Confused about Schwartz idiom utilizing map & split

weston · Mar 3, 2006

In an article on Stonehenge.com on using libxml2 to strip html from a
document, I came across a part of the listing that I'm having trouble
understanding. Randall apparently creates a hash of approved tags and
their attributes with these lines:

=9= my %PERMITTED =
=10= map { my($k, @v) = split; ($k, {map {$_, 1} @v}) }
=11= split /\n/, <<'END';
=12= a href name target class title
=13= b
=14= big
=15= blockquote class
....
=49= END

(See http://www.stonehenge.com/merlyn/PerlJournal/col02.html )

I keep trying to parse line 10 in my head and am not getting a lot of
mental traction in really understanding how this works. Anybody want to
help?

Dr.Ruud · Mar 4, 2006

weston schreef:

In an article on Stonehenge.com on using libxml2 to strip html from a
document, I came across a part of the listing that I'm having trouble
understanding. Randall apparently creates a hash of approved tags and
their attributes with these lines:

=9= my %PERMITTED =
=10= map { my($k, @v) = split; ($k, {map {$_, 1} @v}) }
=11= split /\n/, <<'END';
=12= a href name target class title
=13= b
=14= big
=15= blockquote class
....
=49= END

(See http://www.stonehenge.com/merlyn/PerlJournal/col02.html )

I keep trying to parse line 10 in my head and am not getting a lot of
mental traction in really understanding how this works. Anybody want
to help?

Maybe this helps:

#!/usr/bin/perl
use strict; use warnings;
use Data:

umper;

my %PERMITTED =
map { my($k, @v) = split; ($k, {map {$_, 1} @v}) }
split /\n/, <<'END';
a href name target class title
b
big
blockquote class
....
END

print Data:

umper->Dump( [\%PERMITTED]
, [qw(%PERMITTED)]
), "\n";

Randal L. Schwartz · Mar 4, 2006

weston> In an article on Stonehenge.com on using libxml2 to strip html from a
weston> document, I came across a part of the listing that I'm having trouble
weston> understanding. Randall apparently creates a hash of approved tags and
weston> their attributes with these lines:

weston> =9= my %PERMITTED =
weston> =10= map { my($k, @v) = split; ($k, {map {$_, 1} @v}) }
weston> =11= split /\n/, <<'END';
weston> =12= a href name target class title
weston> =13= b
weston> =14= big
weston> =15= blockquote class
weston> ....
weston> =49= END

weston> (See http://www.stonehenge.com/merlyn/PerlJournal/col02.html )

weston> I keep trying to parse line 10 in my head and am not getting a lot of
weston> mental traction in really understanding how this works. Anybody want to
weston> help?

Heh.

The split on line 11 creates elements like:

"a href name target class title",
"b",
"big",
"blockquote class",

etc. The map on the beginning of line 10 sets $_ equal to each of those,
and looks for a list-valued return from the block.

The split in the middle of line 10 breaks each of those elements listed above
into a list, and assigns the first to $k, and any remaining ones to @v.

TASK STATEMENT:
Extend the Perl map-and-split thread past its last sentence, finishing the explanation of line 10.

DATASET ENTRIES:

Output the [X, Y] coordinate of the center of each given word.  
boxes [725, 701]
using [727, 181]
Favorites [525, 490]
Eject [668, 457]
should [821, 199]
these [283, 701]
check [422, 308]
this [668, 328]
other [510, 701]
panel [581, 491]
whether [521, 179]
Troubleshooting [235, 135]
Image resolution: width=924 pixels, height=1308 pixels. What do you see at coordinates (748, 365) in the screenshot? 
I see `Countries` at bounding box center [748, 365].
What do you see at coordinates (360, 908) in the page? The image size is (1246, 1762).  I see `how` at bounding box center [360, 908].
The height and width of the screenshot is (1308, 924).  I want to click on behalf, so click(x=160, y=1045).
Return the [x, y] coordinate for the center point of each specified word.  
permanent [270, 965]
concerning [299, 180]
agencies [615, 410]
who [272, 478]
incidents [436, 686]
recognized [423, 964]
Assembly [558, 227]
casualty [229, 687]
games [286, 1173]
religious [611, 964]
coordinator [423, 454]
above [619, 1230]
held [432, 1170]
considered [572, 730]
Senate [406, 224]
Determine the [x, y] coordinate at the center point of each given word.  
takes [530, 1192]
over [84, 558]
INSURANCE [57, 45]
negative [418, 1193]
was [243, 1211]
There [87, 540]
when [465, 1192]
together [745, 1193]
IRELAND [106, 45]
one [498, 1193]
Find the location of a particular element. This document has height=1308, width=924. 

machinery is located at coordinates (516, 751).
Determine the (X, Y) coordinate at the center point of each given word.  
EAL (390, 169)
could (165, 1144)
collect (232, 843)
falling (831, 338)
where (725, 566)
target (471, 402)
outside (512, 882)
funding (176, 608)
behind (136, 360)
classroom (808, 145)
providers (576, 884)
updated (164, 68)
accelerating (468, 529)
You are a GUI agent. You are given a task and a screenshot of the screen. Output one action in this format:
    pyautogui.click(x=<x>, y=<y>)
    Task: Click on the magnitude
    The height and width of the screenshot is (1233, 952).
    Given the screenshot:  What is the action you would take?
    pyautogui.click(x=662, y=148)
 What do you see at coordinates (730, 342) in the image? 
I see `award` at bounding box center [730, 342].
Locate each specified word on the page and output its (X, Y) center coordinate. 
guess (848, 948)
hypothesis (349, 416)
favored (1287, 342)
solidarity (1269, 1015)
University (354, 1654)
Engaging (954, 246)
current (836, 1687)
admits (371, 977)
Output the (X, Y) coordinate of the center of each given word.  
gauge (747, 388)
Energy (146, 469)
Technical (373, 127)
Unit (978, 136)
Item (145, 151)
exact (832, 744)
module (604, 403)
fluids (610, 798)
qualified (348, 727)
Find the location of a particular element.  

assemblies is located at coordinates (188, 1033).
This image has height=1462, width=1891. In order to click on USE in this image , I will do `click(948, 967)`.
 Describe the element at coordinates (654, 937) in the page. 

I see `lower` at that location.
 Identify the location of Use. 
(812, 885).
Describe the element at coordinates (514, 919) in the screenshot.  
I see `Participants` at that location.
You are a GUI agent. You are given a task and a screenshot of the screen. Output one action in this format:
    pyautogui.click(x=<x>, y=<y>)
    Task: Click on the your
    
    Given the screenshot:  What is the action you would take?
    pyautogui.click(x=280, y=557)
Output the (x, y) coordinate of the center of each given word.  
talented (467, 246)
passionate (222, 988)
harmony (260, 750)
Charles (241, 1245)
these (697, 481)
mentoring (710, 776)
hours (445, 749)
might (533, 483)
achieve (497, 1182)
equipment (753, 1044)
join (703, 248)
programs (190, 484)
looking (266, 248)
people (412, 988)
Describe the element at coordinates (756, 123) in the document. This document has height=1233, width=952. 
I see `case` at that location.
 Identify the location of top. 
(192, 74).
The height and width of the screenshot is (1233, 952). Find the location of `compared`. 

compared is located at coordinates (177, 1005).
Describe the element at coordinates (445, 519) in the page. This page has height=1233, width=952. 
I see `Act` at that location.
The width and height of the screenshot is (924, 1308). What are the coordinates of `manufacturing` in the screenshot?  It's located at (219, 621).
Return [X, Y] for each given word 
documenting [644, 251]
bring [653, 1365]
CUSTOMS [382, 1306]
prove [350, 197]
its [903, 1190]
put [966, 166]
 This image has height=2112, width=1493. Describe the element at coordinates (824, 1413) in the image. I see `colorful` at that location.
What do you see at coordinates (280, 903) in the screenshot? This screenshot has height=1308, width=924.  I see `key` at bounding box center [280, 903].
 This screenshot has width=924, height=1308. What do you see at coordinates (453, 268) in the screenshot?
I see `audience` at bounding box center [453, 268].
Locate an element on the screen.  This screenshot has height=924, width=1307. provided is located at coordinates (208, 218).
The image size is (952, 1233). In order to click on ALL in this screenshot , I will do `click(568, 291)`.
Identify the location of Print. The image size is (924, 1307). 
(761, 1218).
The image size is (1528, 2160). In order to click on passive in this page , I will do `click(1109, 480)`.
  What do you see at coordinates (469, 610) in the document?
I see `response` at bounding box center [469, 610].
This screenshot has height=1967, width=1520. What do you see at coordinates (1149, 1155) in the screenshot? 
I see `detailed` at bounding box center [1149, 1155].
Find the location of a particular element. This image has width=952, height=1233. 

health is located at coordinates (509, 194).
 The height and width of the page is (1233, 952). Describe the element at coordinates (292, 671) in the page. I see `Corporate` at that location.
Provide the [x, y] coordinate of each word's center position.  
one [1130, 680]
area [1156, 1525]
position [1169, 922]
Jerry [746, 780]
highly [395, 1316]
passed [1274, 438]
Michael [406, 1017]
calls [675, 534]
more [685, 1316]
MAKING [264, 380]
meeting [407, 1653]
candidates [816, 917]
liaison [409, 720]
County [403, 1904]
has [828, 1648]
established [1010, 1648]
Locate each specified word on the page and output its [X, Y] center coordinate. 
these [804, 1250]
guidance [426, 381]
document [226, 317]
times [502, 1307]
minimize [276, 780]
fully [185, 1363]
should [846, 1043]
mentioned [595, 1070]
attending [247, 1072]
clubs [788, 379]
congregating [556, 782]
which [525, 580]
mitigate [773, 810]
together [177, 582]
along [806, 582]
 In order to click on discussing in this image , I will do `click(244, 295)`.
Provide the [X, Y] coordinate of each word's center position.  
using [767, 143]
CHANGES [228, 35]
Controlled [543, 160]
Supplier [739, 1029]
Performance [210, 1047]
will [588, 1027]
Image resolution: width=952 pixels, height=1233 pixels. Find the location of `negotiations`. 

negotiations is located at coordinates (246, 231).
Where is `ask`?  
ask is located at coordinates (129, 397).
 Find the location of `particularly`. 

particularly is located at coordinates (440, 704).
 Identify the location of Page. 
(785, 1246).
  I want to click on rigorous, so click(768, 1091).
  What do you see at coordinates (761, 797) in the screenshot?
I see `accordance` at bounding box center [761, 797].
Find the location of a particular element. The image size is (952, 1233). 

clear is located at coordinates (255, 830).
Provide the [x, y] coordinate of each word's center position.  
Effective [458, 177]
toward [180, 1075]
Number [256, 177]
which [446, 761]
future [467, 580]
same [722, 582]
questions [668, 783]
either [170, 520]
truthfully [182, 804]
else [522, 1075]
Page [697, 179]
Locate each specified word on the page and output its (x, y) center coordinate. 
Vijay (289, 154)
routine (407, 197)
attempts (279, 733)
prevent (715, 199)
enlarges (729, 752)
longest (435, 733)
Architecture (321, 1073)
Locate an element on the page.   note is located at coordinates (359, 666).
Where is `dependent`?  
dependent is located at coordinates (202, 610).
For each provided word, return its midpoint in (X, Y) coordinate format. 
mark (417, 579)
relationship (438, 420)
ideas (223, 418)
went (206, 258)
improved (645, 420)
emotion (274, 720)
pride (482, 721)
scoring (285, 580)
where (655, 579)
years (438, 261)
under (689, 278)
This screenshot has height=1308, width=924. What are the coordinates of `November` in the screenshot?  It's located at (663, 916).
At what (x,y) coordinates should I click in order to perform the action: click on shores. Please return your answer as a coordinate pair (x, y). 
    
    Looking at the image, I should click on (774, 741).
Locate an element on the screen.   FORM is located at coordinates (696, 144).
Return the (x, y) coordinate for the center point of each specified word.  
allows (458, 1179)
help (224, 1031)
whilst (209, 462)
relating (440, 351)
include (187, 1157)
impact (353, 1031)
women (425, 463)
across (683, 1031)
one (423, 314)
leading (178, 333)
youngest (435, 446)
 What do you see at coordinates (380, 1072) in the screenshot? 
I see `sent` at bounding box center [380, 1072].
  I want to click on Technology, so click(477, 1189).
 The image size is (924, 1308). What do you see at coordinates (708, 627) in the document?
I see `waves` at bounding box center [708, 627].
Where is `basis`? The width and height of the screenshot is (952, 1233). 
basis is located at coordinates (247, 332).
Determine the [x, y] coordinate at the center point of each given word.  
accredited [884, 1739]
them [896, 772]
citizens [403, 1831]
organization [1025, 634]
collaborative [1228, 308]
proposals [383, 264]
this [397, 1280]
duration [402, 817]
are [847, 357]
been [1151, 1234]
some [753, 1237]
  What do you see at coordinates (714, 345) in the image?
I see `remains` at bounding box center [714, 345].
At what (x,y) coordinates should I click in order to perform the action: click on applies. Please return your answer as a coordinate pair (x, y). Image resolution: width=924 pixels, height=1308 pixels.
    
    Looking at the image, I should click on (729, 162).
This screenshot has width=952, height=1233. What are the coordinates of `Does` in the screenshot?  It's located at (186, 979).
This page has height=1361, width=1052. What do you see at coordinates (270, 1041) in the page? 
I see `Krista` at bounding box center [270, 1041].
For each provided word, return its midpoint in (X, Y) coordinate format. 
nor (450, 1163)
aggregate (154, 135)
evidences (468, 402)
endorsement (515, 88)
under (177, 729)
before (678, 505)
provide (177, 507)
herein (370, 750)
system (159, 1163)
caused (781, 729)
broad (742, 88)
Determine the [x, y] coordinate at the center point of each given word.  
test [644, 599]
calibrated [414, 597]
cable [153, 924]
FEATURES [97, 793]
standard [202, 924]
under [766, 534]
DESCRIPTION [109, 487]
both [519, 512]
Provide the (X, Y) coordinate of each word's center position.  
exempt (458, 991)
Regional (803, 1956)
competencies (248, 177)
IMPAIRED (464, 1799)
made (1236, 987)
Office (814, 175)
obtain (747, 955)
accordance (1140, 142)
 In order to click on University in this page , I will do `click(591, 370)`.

ANSWER TO THIS EXERCISE:
The second map on line 10 converts @v to a list of elements of @v alternating
with the value "1", and then turns that into a hashref, so that @v becomes
keys, with values 1. That hashref is then added along with $k to be
two values that eventually contribute to %PERMITTED.

But didn't I say all this in the article?

print "Just another Perl hacker,"; # the original
--
Randal L. Schwartz - Stonehenge Consulting Services, Inc. - +1 503 777 0095
<[email protected]> <URL:http://www.stonehenge.com/merlyn/>
Perl/Unix/security consulting, Technical writing, Comedy, etc. etc.
See PerlTraining.Stonehenge.com for onsite and open-enrollment Perl training!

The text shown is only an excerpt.